Each section gets a weighted shuffle by bandwidth to distribute load. We do not generate the same list twice (better: for each request we shuffle again) to better distribute the load. The expectation from my side was that DNF takes the list and goes through it until it finds one that matches the checksums from the metalink. So we definitely have a different assumption here how DNF works. The whole private mirror setup kind of relies on the fact that DNF tries the first mirror in the list first.

So I wondered - could we add a setting like 'hosts in the IP block use this mirror regardless', which would make that mirror the only one in the metalink response,

That sounds doable. Overall it feels like an extension of the private mirror concept.

and make the metalink response not contain the stuff, to disable the validity check (assuming dnf just skips the validity check if the metalink doesn't include that data)?

Not sure if a metalink works if the checksums are missing, like you said.

I guess we wouldn't want to let arbitrary mirrors just configure this themselves, as a bad mirror owner could maliciously include an IP in its block and force that IP to use content from their mirror. But we could allow it to be set by MM admins for specific use cases.

That is no problem to do. We already have a couple of MirrorManager admin only options.

[AdamWill]

My memory was that dnf always tries the first server in the list first for downloads beyond the initial repodata, but will do some kinda randomized round-robin thing for downloading the repodata. I might be wrong on that, though. I might have been remembering the randomization that applies to the creation of the list as you describe above.

I don't think it's actually terribly important to this issue, though - for the use case in question, what we really want is basically a way to make the metalink system always result in the use of a single specific mirror. If you have control of the SUT's repo config you can of course just overwrite it somehow, but often we cannot or do not want to rewrite the SUT's repo config.
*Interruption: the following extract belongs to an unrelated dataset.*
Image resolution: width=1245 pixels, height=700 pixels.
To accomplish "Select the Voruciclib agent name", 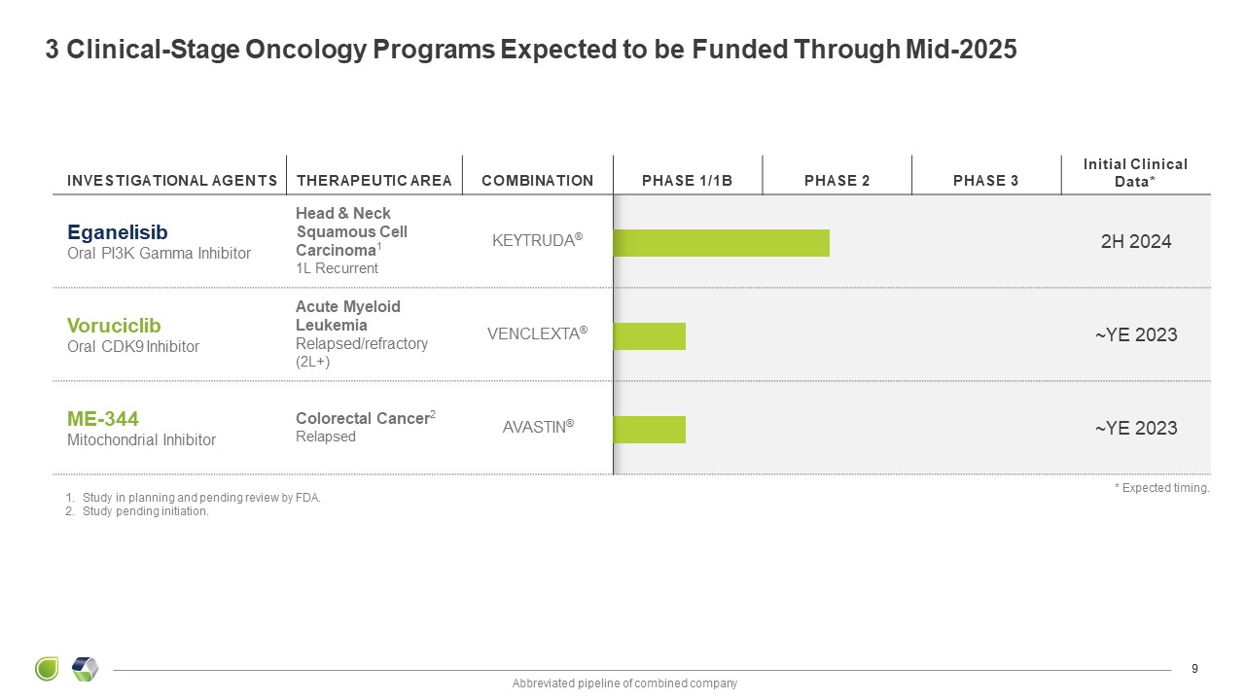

edit: I'll try hand constructing a metalink of the format I'm envisioning and see if it actually works, that shouldn't be too hard.

[adrianreber]

From my point of view the main question is how does DNF react if no checksums are in the metalink. If that works it should be doable to implement what you need.

[AdamWill]

So in a quick test (sorry, I went on PTO...) this seems to work. I constructed a metalink file thus, with no timestamp, file size or verification block:

<?xml version="1.0" encoding="utf-8"?>
<metalink version="3.0" xmlns="http://www.metalinker.org/" type="dynamic" pubdate="Thu, 07 Nov 2024 22:12:57 GMT" generator="mirrormanager" xmlns:mm0="http://fedorahosted.org/mirrormanager">
 <files>
  <file name="repomd.xml">
   <resources maxconnections="1">
    <url protocol="http" type="http" location="CA" preference="100">http://fedora.mirror.iweb.com/linux/development/41/Everything/x86_64/os/repodata/repomd.xml</url>
   </resources>
  </file>
 </files>
</metalink>

and saved it as /tmp/test.metalink . I created a repo file thus:

[mltest]
name=mltest
metalink=file:///tmp/test.metalink
enabled=1
metadata_expire=1
repo_gpgcheck=0
type=rpm
gpgcheck=1
gpgkey=file:///etc/pki/rpm-gpg/RPM-GPG-KEY-fedora-$releasever-$basearch
skip_if_unavailable=False

then I did dnf --disablerepo=* --enablerepo=mltest repoquery --info gedit. It downloaded the metadata, and worked.